Светлый фон

— Кропова золотая рыбка, — глядя на камни и крошево у самого своего носа, гостья выговорила одно за другим много невнятных слов. Смысл не улавливается, но напевность речи указывает на искаженную лесную славь. Девушка зашевелилась, ощупала свой затылок, затем щеку и плечо. — Да уж, сказочки у Алекса… Мы не просили, но разбитое корыто в наличии. Кузя?

— Йах, — коротко отозвался щенок.

Атаман запоздало ощутил, как сознание его расслаивается, слабеет. Он следил за упавшими с неба гостями, но воспринимал их, как сон… Хороший и невозможный. Вот девушка села, вдумчиво растерла оцарапанный локоть. Огляделась, заметила старую валгу и вежливо кивнула ей. Как будто у этой гостьи толпа знакомых валгов и все они — мирные, милые соседи. Наконец, девушка увидела атамана… и ему тоже кивнула.

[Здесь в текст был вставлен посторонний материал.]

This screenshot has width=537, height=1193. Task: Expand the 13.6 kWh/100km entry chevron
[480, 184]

Глянула на Эта, нахмурилась. Сим как раз успел убедить себя: гостья определенно разговаривает на кошмарно искаженной слави горожан, чуть-чуть похожей на наречие черных лесников.

За спиной у атамана шевельнулась Арина, всхлипнула и застонала. Щенок подпрыгнул на всех лапах и метнулся, сразу оказался рядом и часто, тонко затявкал и затрещал. Арина в ответ повыла — и унялась.

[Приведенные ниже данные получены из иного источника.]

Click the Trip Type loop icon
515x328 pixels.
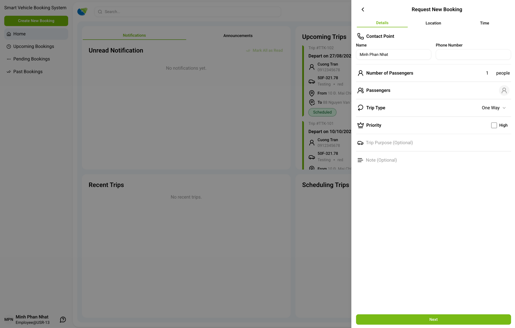(361, 108)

Старая валга взрыкнула было… но щенок метнулся к ней, уткнулся носом в её нос и устроил не какой-то там плач, а настоящий скандал! Он рычал, клацал пастью — которая так велика, что кажется, загляни и увидишь всё нутро малыша, до хвоста… Щенок дважды падал на спину и дергал лапами, вскакивал, обматывался хвостом и прыгал. Снова упирался носом в нос старухи.

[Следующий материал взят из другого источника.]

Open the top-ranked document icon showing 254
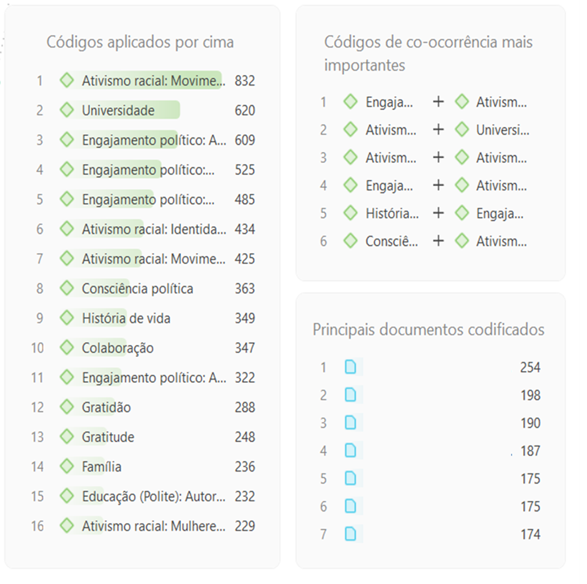 350,367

Валга-цай — удивительное дело! — терпеливо слушала и не двигалась с места, и молчала. Атаман тоже не двигался. Все же он впервые видел щенка-одинца, тем более на расстоянии ладони от себя. И вдобавок Сим заново привыкал дышать. После заката ему уж всяко полагалось умереть. Он знал это, знал с того утра у родника…

— Хто есть мало-мало… дохло?

Девушка дернула атамана за рукав, нахмурилась и взялась повторно, еще медленнее, по слогам, уродовать тартар. Она дружелюбно улыбнулась, с исключительной невменяемостью не замечая черного одинца, замершего в двух шагах. Выговорила нелепый вопрос снова и снова, уродуя теперь уже иные наречия, смутно напоминающие пустынную версию альраби и германику, способную ужаснуть самого Штейна.

— Арина, — атаман зачем-то назвал имя и нащупал руку сестры.

— Эль-энна! — лучезарно улыбнулась сумасшедшая. Повернула голову, в упор уставилась на старую валгу. — О! Королева. Кузя! Кузя, хвост!

Сим не понял ни слова. Разве что имя: девушку звали Эль. Атаман упрямо удерживал сознание от соскальзывания в пропасть переутомления. Он тёр ладонями лицо, пытался размять комки боли, спёкшиеся под сводом черепа… Бесполезно, увы. Сквозь боль едва удавалось воспринимать мир — урывками, как в бреду. Иногда явь стиралась вовсе, а затем кратко, ударами пульса, делалась громкой, кричаще-яркой… и снова гасла.